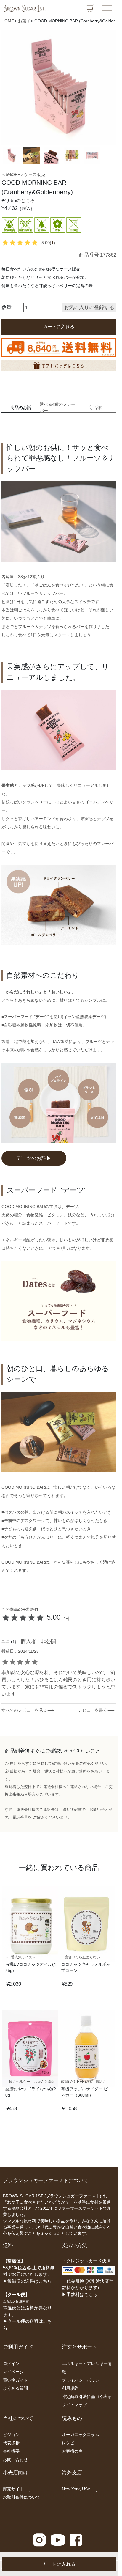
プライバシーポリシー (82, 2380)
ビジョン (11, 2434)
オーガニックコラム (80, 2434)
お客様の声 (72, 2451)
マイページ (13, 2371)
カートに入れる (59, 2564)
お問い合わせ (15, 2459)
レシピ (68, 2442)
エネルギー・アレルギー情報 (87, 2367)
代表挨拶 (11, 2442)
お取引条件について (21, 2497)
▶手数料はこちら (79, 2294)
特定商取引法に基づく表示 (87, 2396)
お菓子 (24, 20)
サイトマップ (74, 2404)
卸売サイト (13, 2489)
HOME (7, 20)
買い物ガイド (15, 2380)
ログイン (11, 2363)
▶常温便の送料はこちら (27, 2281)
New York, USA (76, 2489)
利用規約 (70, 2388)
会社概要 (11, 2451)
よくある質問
:::::
* [Directions]
Starting at the first line of the records and stopping after the line with "買い物ガイド (15, 2380)", copy each line exactly; pictures stay out.

* [Your solution]
プライバシーポリシー (82, 2380)
ビジョン (11, 2434)
オーガニックコラム (80, 2434)
お客様の声 (72, 2451)
マイページ (13, 2371)
カートに入れる (59, 2564)
お問い合わせ (15, 2459)
レシピ (68, 2442)
エネルギー・アレルギー情報 (87, 2367)
代表挨拶 (11, 2442)
お取引条件について (21, 2497)
▶手数料はこちら (79, 2294)
特定商取引法に基づく表示 (87, 2396)
お菓子 (24, 20)
サイトマップ (74, 2404)
卸売サイト (13, 2489)
HOME (7, 20)
買い物ガイド (15, 2380)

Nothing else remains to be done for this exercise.